Choosing a Formatter

// Markdown (default) — documentation, LLM output, reports
MarkoutSerializer.Serialize(report, Console.Out, context);

// Markdown with explicit formatter
MarkoutSerializer.Serialize(report, Console.Out, new MarkdownFormatter(), context);

// Spectre terminal — colored, interactive
using Markout.Ansi.Spectre;
using Spectre.Console;
MarkoutSerializer.Serialize(report, Console.Out, new SpectreFormatter(AnsiConsole.Console), context);

// One-line — compact table, grep-friendly
MarkoutSerializer.Serialize(report, Console.Out, new OneLineFormatter(), context);

// One-line with section filter — show only one table
var options = new MarkoutWriterOptions
{
    IncludeDescription = false,
    IncludeSections = new HashSet<string> { "Results" }
};
MarkoutSerializer.Serialize(report, Console.Out, new OneLineFormatter(), context, options);

// Plain text — log files, piped output
MarkoutSerializer.Serialize(report, Console.Out, new UnicodeFormatter(), context);

Common Recipe: JSON API to Report

This is the most common pattern — fetch JSON, project to a model, serialize:

using System.Text.Json;
using System.Text.Json.Serialization;
using Markout;

// 1. Fetch and deserialize
using var http = new HttpClient();
var json = await http.GetStringAsync("https://api.example.com/data");
var data = JsonSerializer.Deserialize(json, ApiJsonContext.Default.ApiResponse)!;

// 2. Project to model
var report = new Report
{
    Title = data.Name,
    Count = data.Items.Count,
    Items = data.Items.Select(i => new ItemRow
    {
        Name = i.Name,
        Status = i.Status
    }).ToList()
};

// 3. Serialize
MarkoutSerializer.Serialize(report, Console.Out, ReportContext.Default);

// --- Model ---
[MarkoutSerializable(TitleProperty = nameof(Title))]
public class Report
{
    public string Title { get; set; } = "";
    public int Count { get; set; }

    [MarkoutSection(Name = "Items")]
    public List<ItemRow>? Items { get; set; }
}

[MarkoutSerializable]
public class ItemRow
{
    public string Name { get; set; } = "";
    public string Status { get; set; } = "";
}

[MarkoutContext(typeof(Report))]
[MarkoutContext(typeof(ItemRow))]
public partial class ReportContext : MarkoutSerializerContext { }

// --- JSON Model (separate from report model) ---
public class ApiResponse { public string Name { get; set; } = ""; public List<ApiItem> Items { get; set; } = []; }
public class ApiItem { public string Name { get; set; } = ""; public string Status { get; set; } = ""; }

[JsonSerializable(typeof(ApiResponse))]
internal partial class ApiJsonContext : JsonSerializerContext { }

Key Principles

  1. Data models work directly with Markout.
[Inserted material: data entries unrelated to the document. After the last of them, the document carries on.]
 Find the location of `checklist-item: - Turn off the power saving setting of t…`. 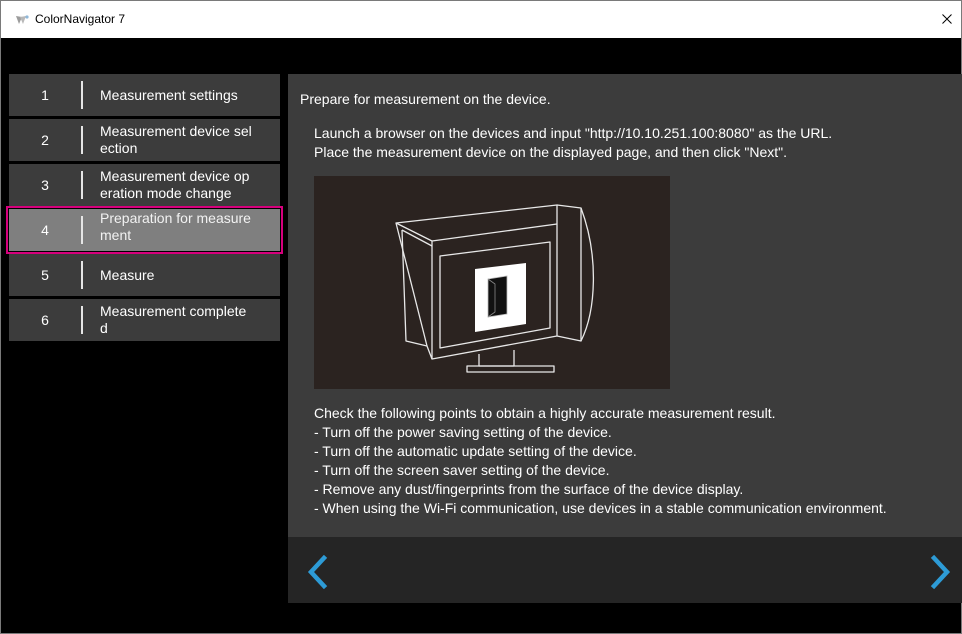

checklist-item: - Turn off the power saving setting of t… is located at coordinates (463, 432).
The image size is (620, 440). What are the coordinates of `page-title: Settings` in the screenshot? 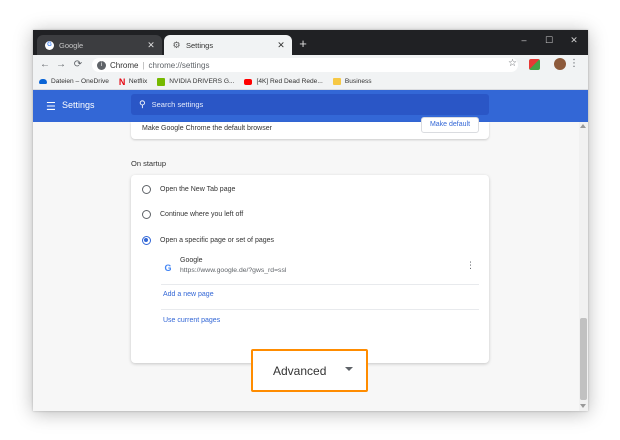 It's located at (78, 105).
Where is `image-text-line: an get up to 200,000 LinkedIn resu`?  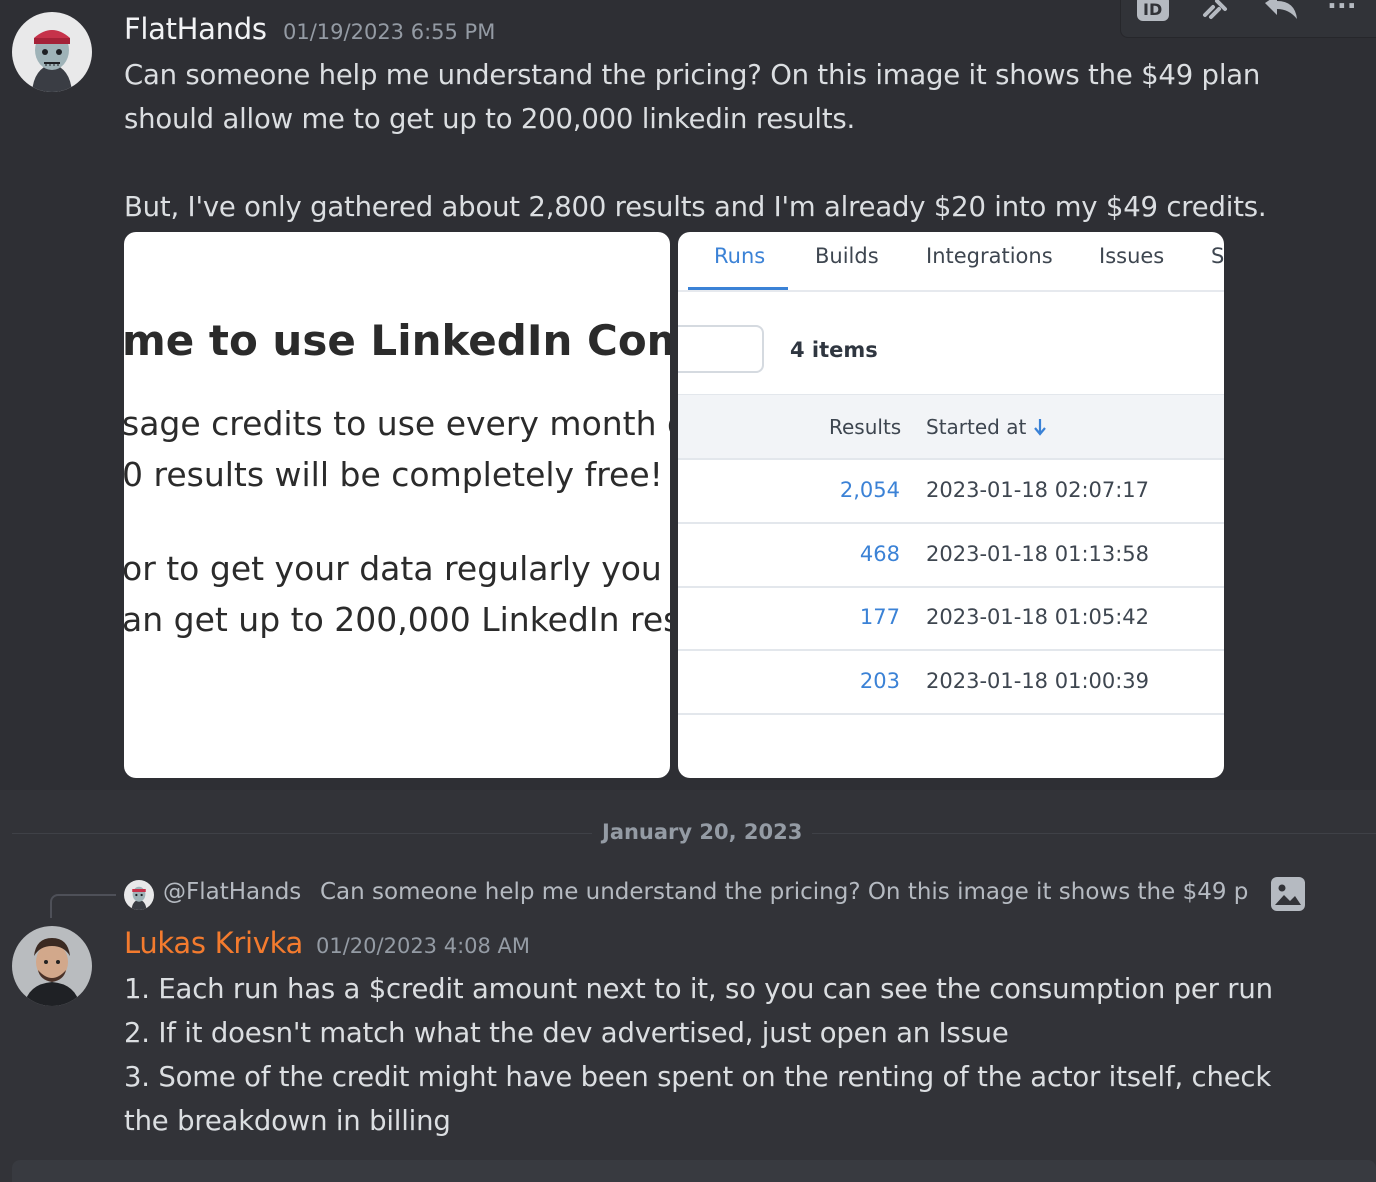 image-text-line: an get up to 200,000 LinkedIn resu is located at coordinates (397, 620).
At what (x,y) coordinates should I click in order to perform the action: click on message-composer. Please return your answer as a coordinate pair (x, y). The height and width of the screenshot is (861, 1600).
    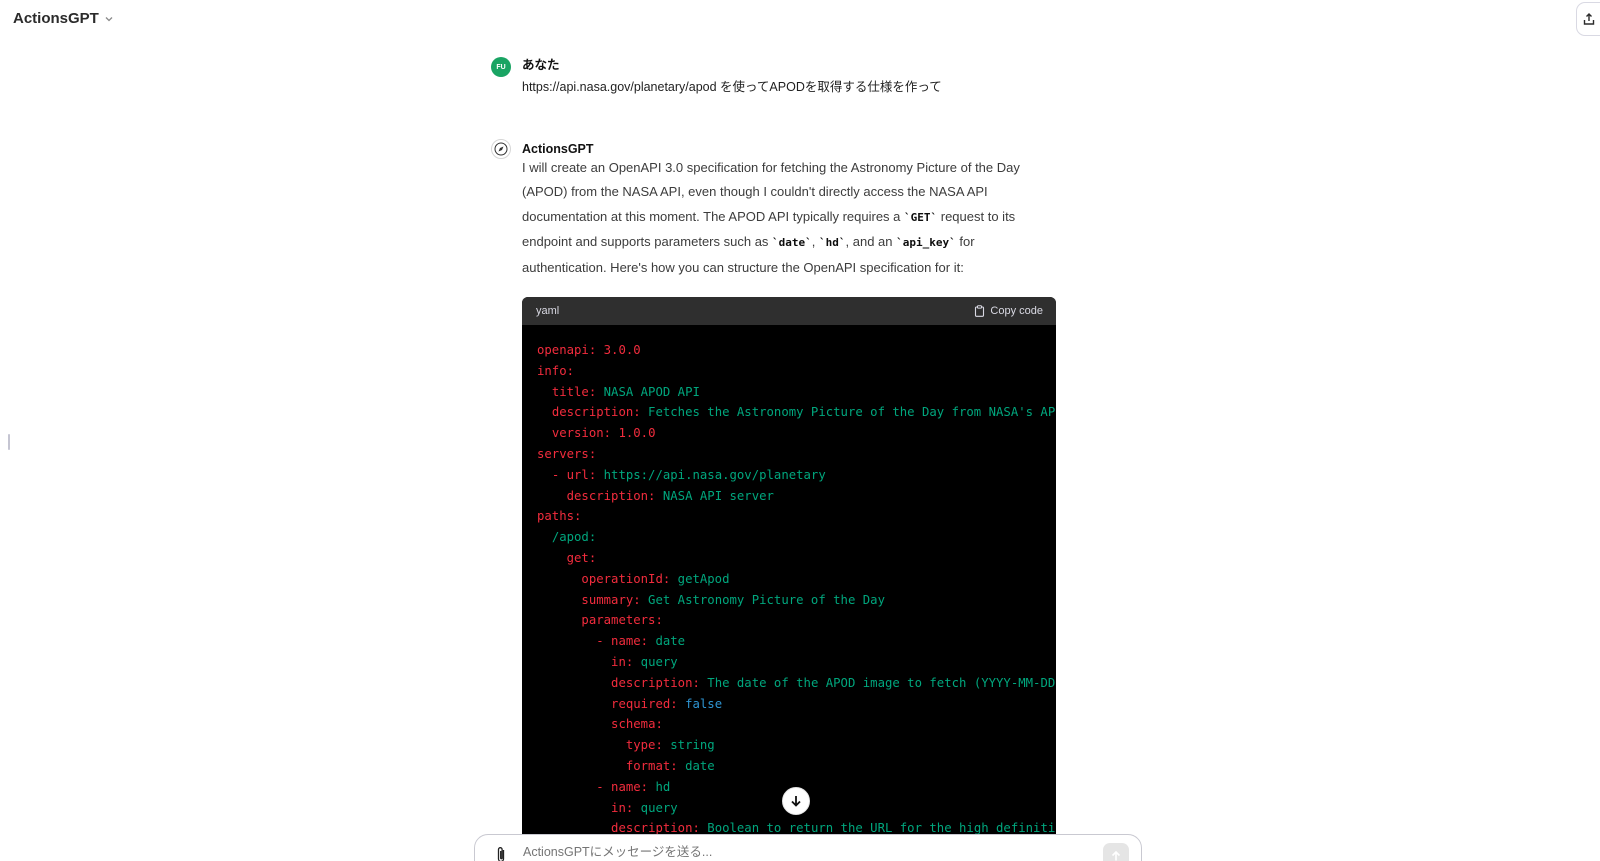
    Looking at the image, I should click on (808, 848).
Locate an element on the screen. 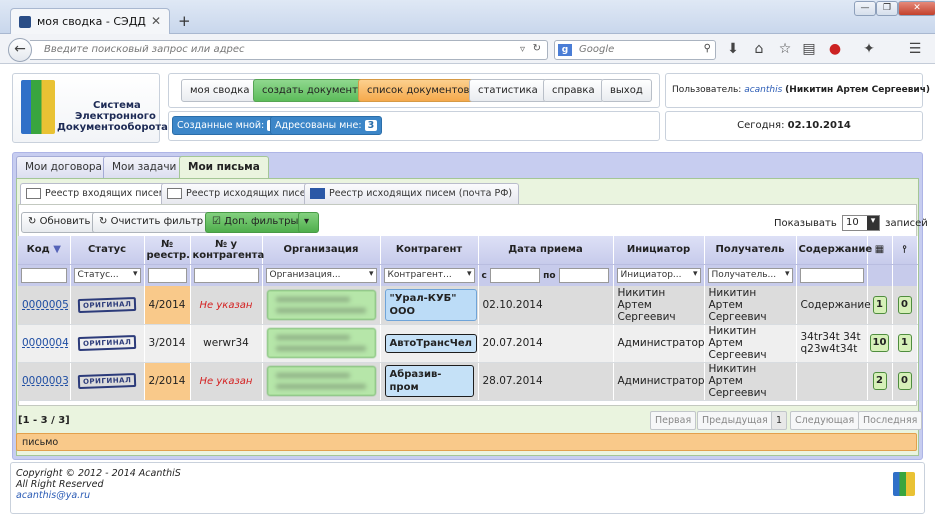 This screenshot has height=523, width=935. filter-date-cell: с по is located at coordinates (546, 275).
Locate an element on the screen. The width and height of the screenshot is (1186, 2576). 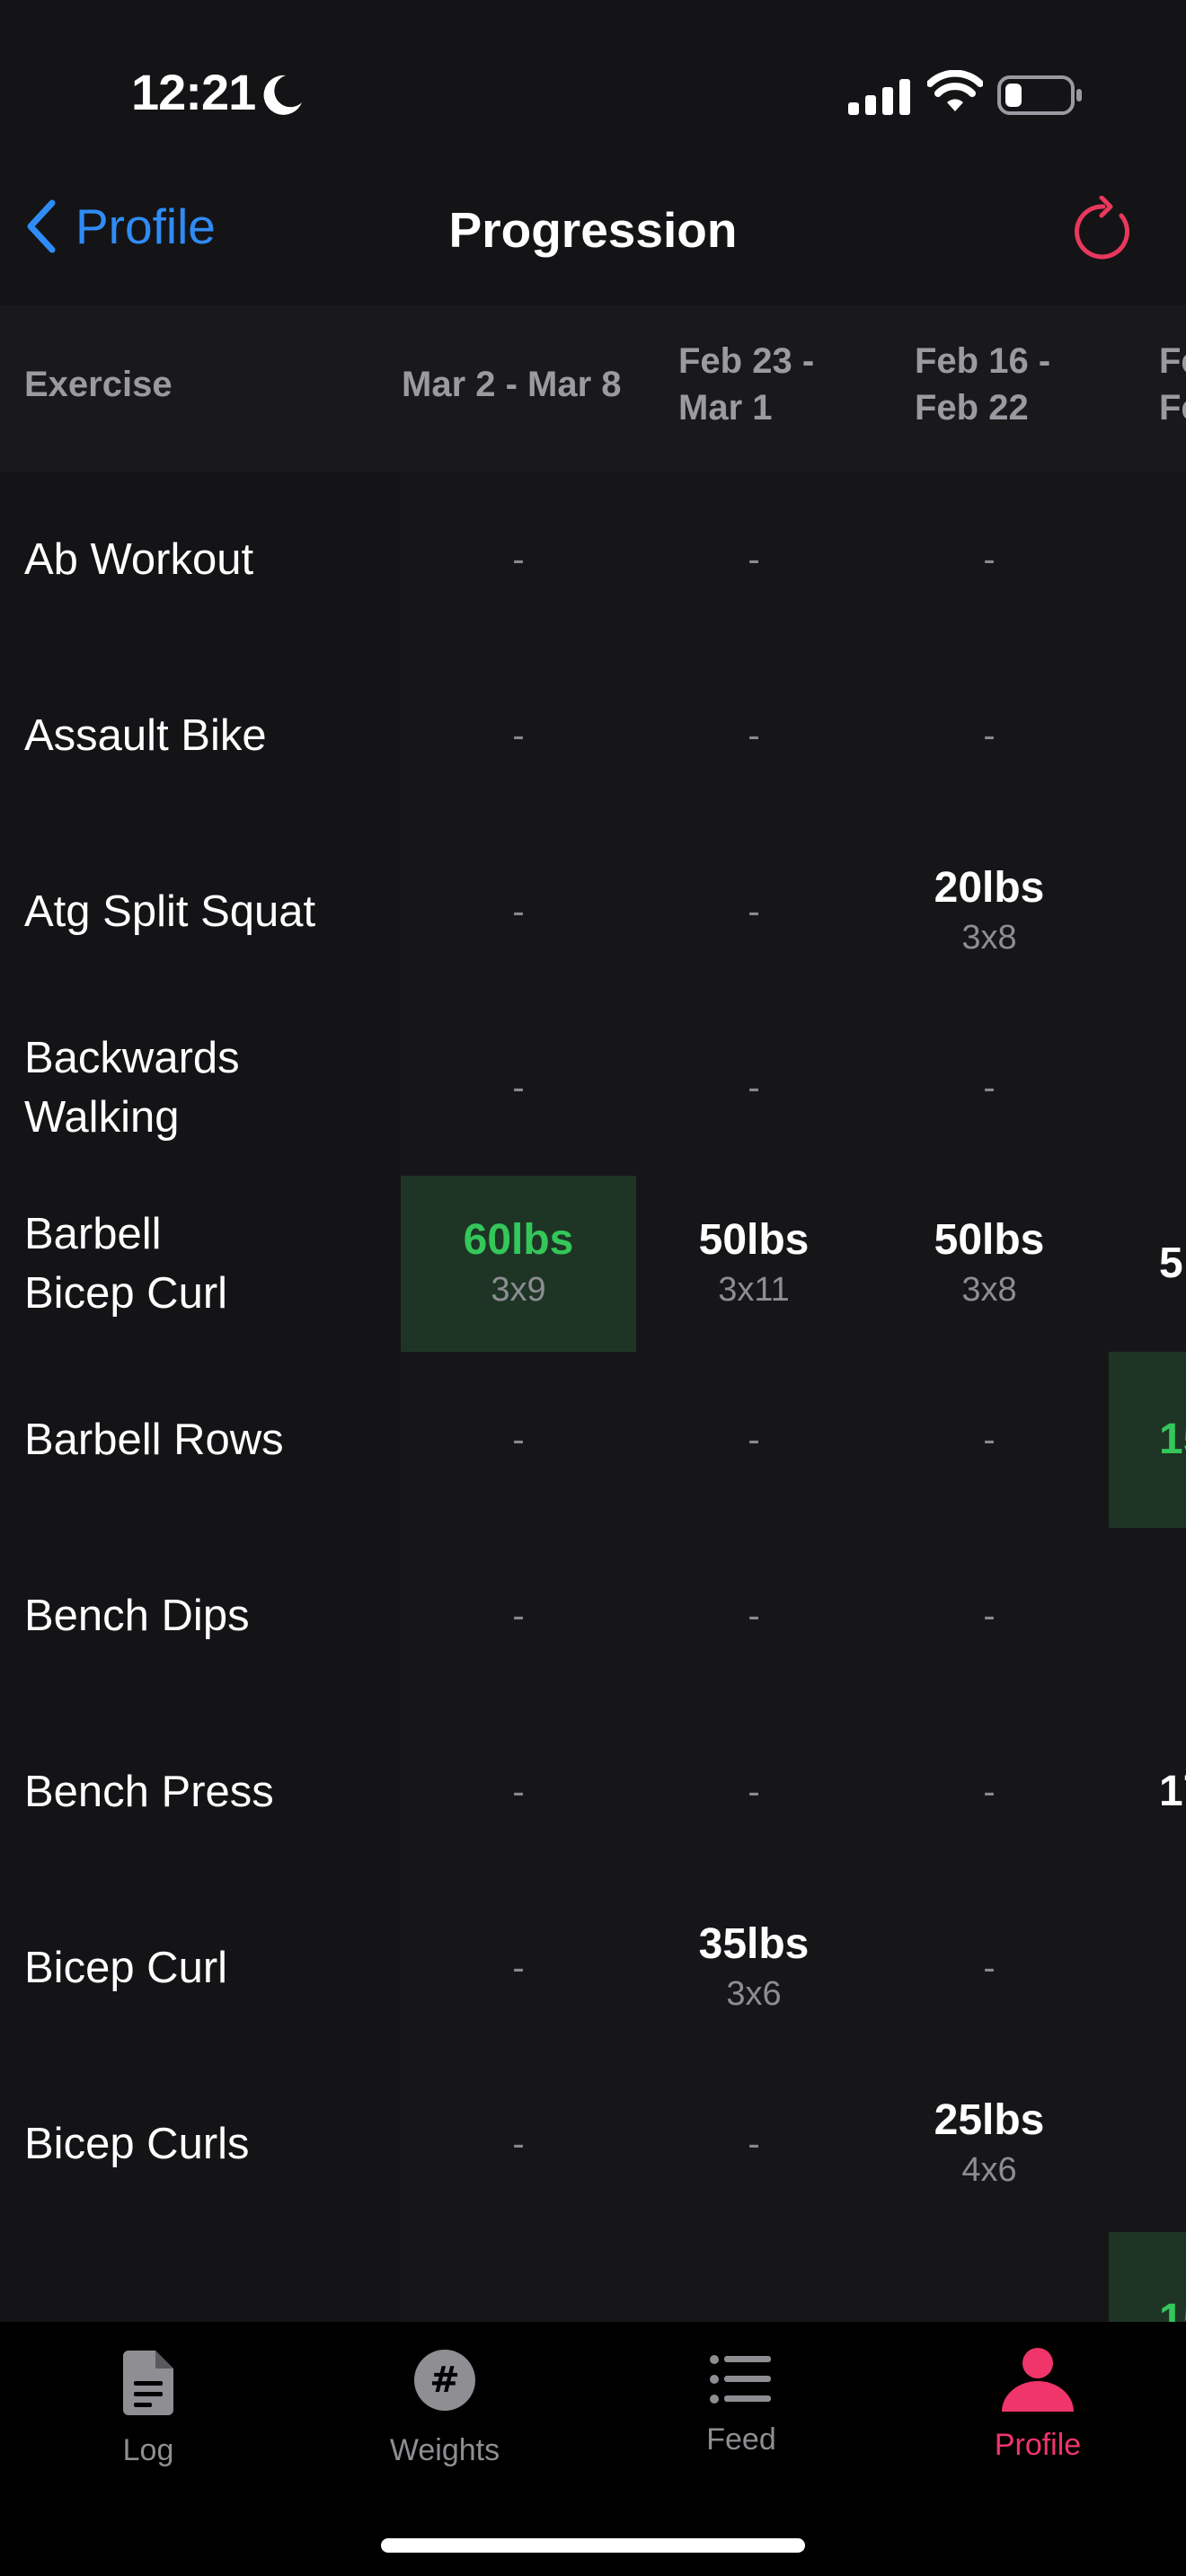
pr-cell: 60lbs 3x9 is located at coordinates (518, 1264).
In the simplest case, your data model is your Markout model — no separate projection layer needed. For more complex scenarios (e.g., combining multiple API responses), a dedicated report model is fine, but it's still just a data model.
  2. Attributes describe data relationships, not visuals. Say "this is a measurement" (Metric), not "draw a bar."
  3. Register every type. Every class used in serialization needs [MarkoutSerializable] and must be registered via [MarkoutContext(typeof(T))] on the context.
  4. The context must be partial. The source generator fills in the implementation.
  5. List<T> → table, scalar → field. The type system drives rendering. A List<MyRow> automatically becomes a table; a string or int property becomes a key-value field.
  6. Sections group content. Use [MarkoutSection(Name = "...")] on any property to create a ## Heading above it.
  7. Use [MarkoutIgnoreInTable] on properties that aren't tabular (metrics, breakdowns, callouts, trees) to prevent them from being treated as table columns.